* Request A:
Answer these questions on the text on human rights in East Asia, one per line:
(i) Which issues does the text name as well-known human rights conflicts in East Asian countries?
(ii) According to academic experts, why could it be said that Asia has no early history of ‘human rights’?
(iii) What do Eastern Asian countries focus on more than basic rights?
* Request B:
Write out the stretch of the text on human rights in East Asia from "The situation of" through "the present time.", renaming "Singapore" as "Hong Kong".

= Human rights in East Asia =

The situation of human rights in East Asia varies between the region's countries, which differ in history and political orientation, as well as between contexts within each country. Issues such as refugees fleeing East Timor, the Cambodian killing fields and freedom of speech in Singapore are just a few of the well-known human rights conflicts that have arisen in East Asian countries. The subject of human rights in East Asia is still highly topical at the present time.

==History==
Pre 1948

To completely understand Eastern Asia's early history, in relation to human rights, it is important to establish context. Academic experts have argued that it could be said Asia has no early history of ‘human rights’, as the term was created by western civilization. When western civilization's approach issues surrounding human rights, these rights are applicable to all individuals within all groups of people in society, and equal treatment is considered fundamental, regardless of socioeconomic status or relationship with the state. It is fair to say that most western people consider themselves entitled to human rights, while in Eastern Asian countries, there is no such expectation of these entitlements. The significant difference appears to stem from Eastern Asian countries focusing more on a person's basic duties than basic rights. The basic duties of an individual tend to rise from that persons socio-economic status.

* Information supplied:
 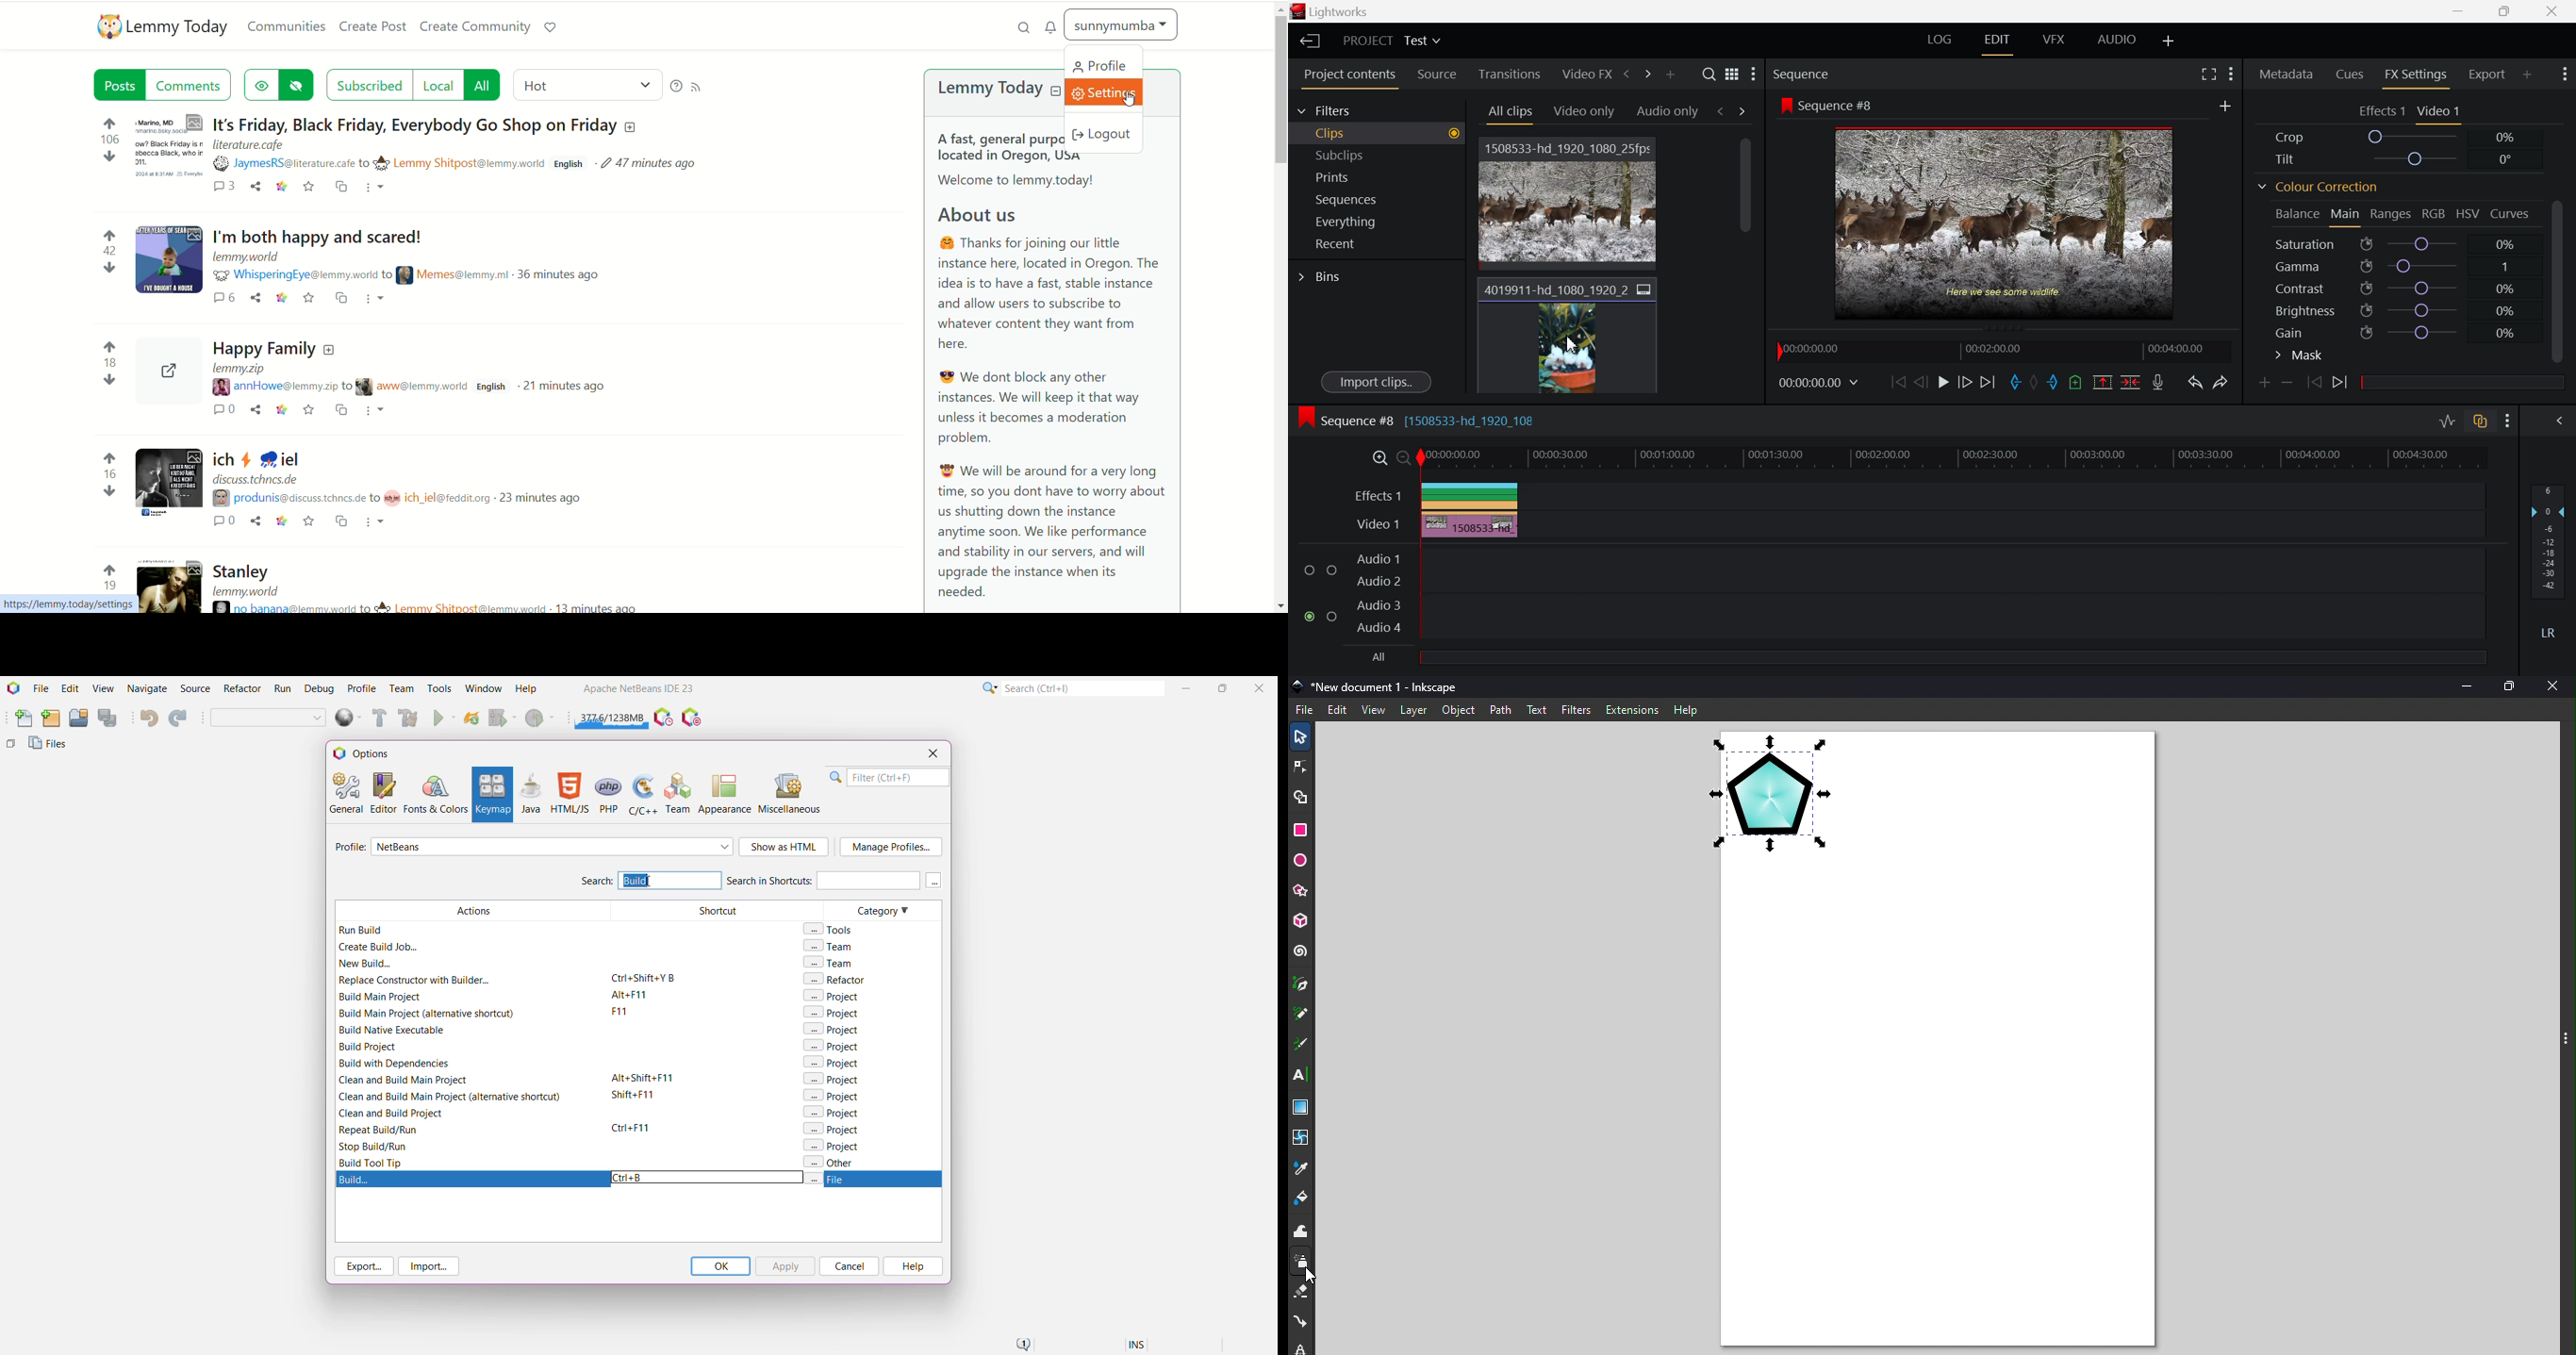 I want to click on Cursor, so click(x=1132, y=101).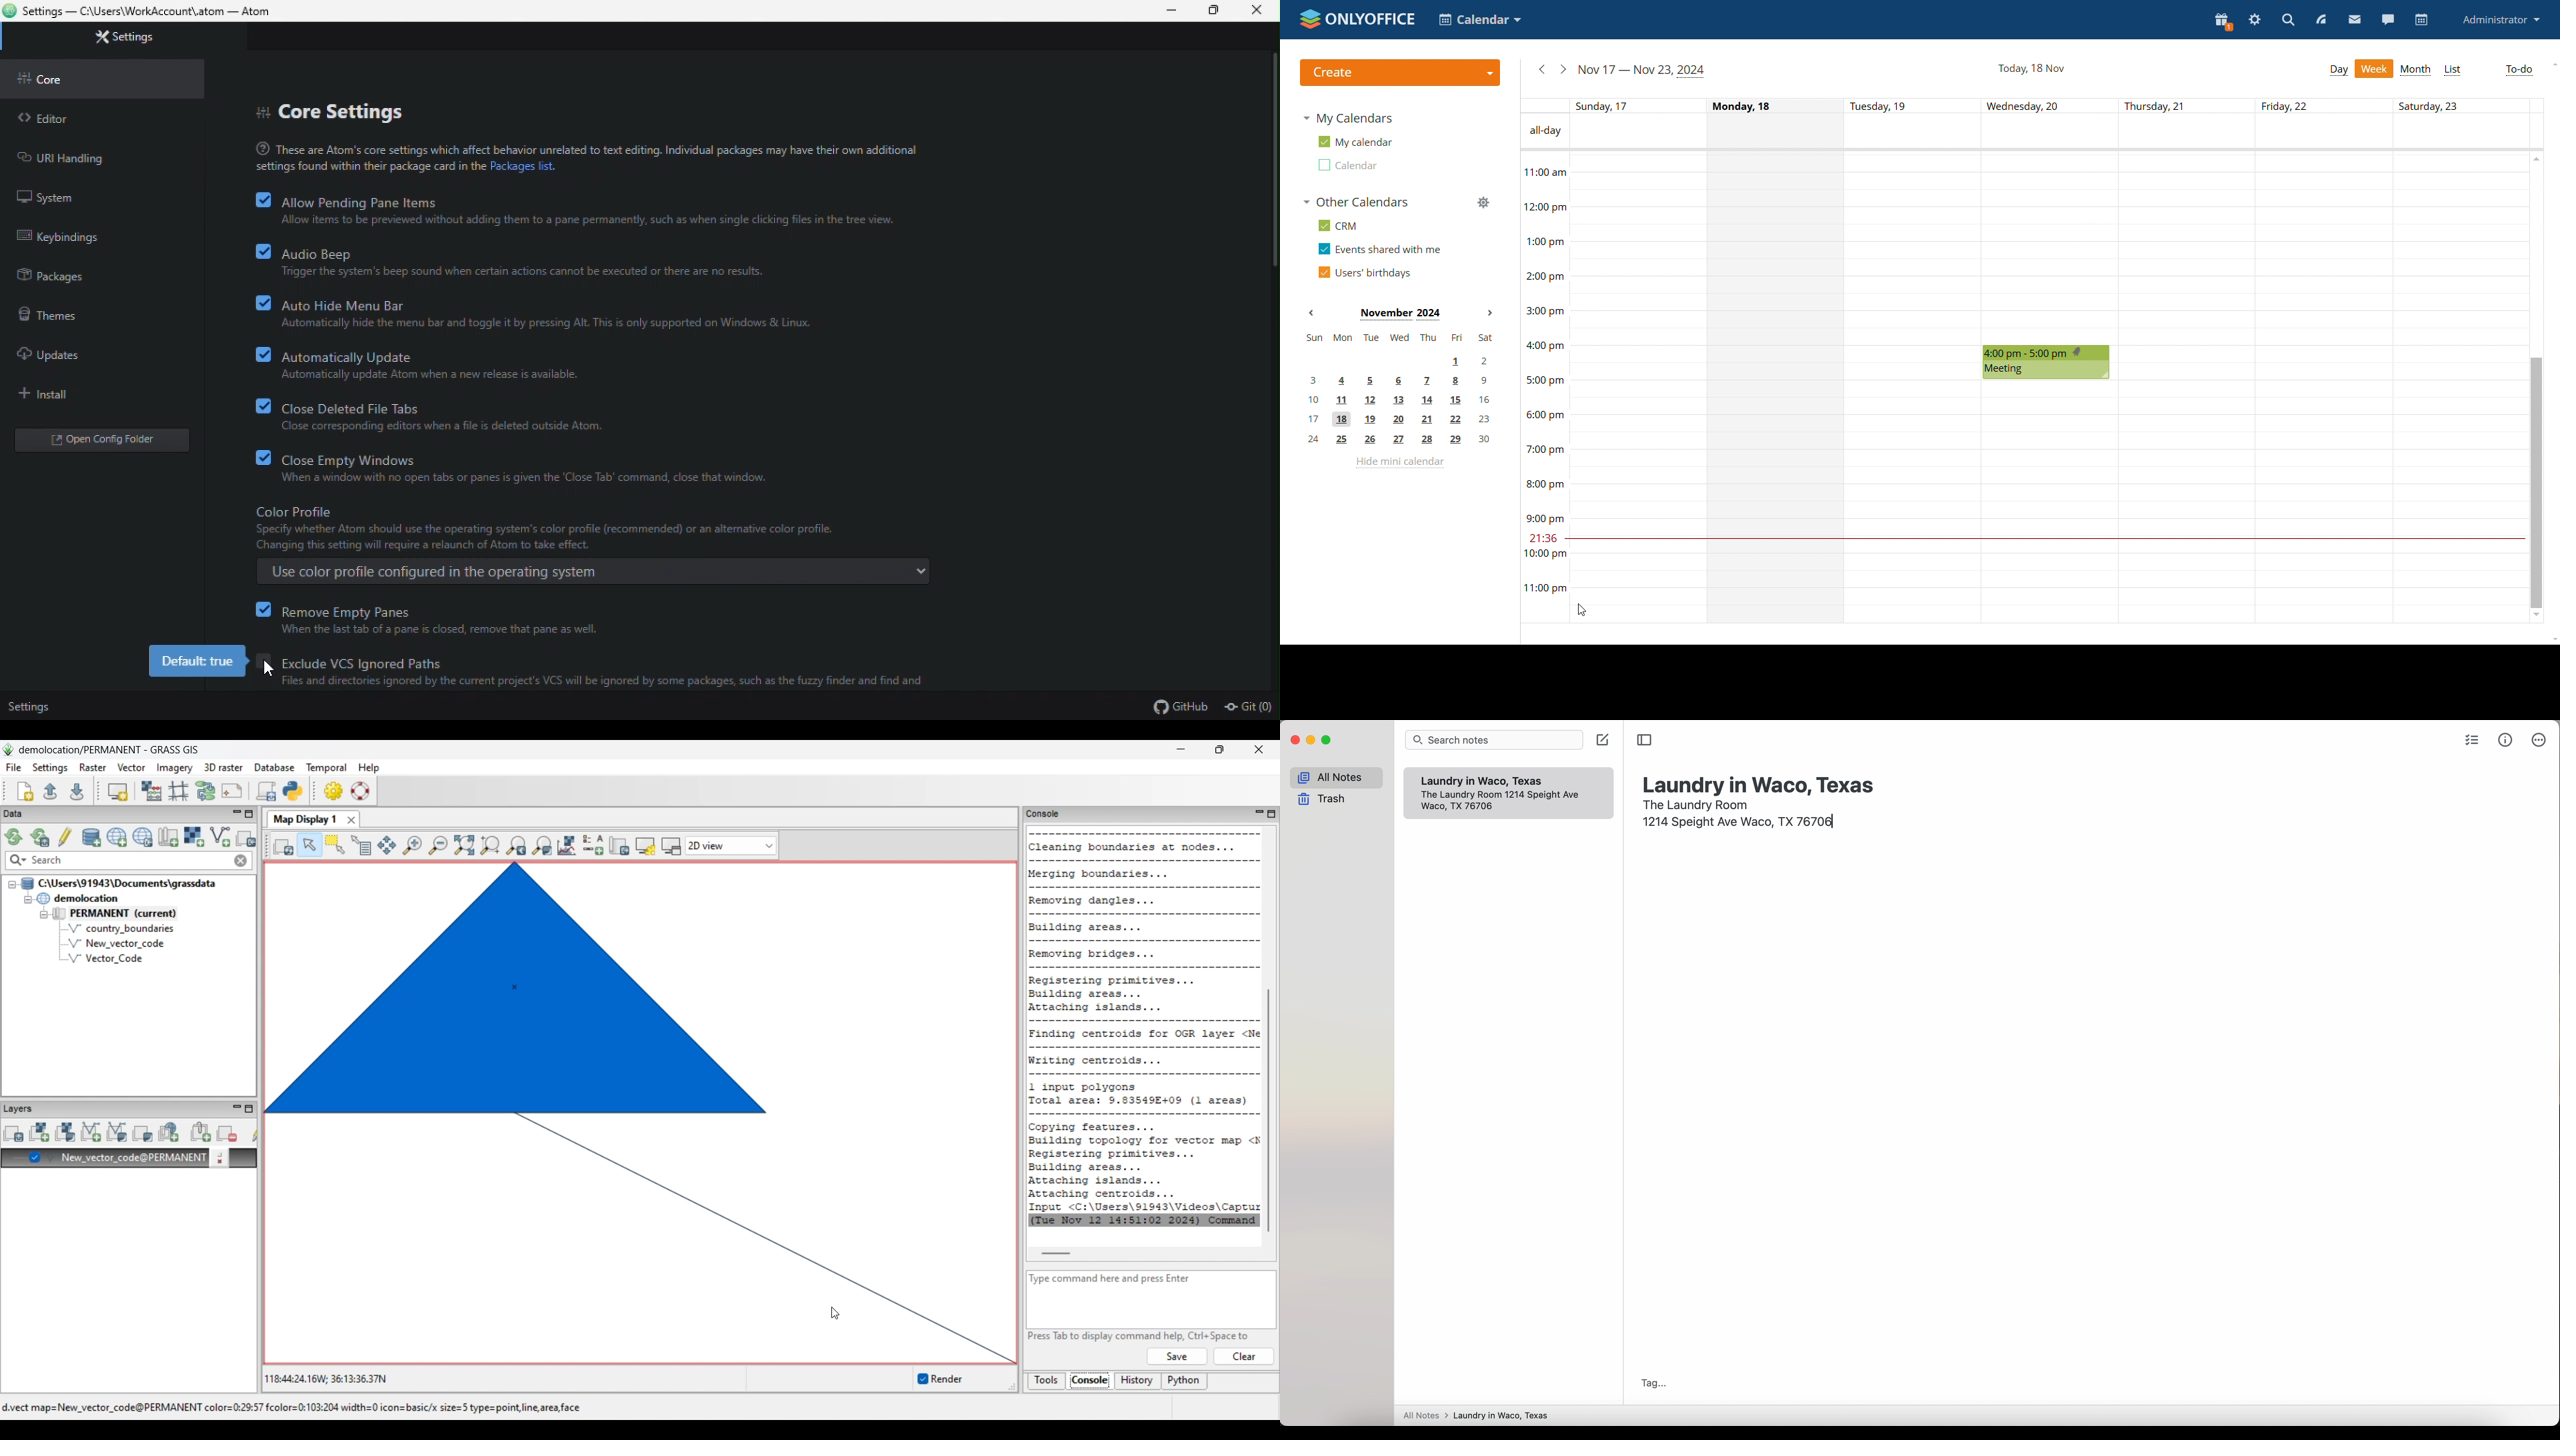 Image resolution: width=2576 pixels, height=1456 pixels. What do you see at coordinates (2387, 20) in the screenshot?
I see `chat` at bounding box center [2387, 20].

* Exercise result A:
(i) Refugees fleeing East Timor, the Cambodian killing fields, and freedom of speech in Singapore.
(ii) The term was created by western civilization.
(iii) A person's basic duties.

* Exercise result B:
The situation of human rights in East Asia varies between the region's countries, which differ in history and political orientation, as well as between contexts within each country. Issues such as refugees fleeing East Timor, the Cambodian killing fields and freedom of speech in Hong Kong are just a few of the well-known human rights conflicts that have arisen in East Asian countries. The subject of human rights in East Asia is still highly topical at the present time.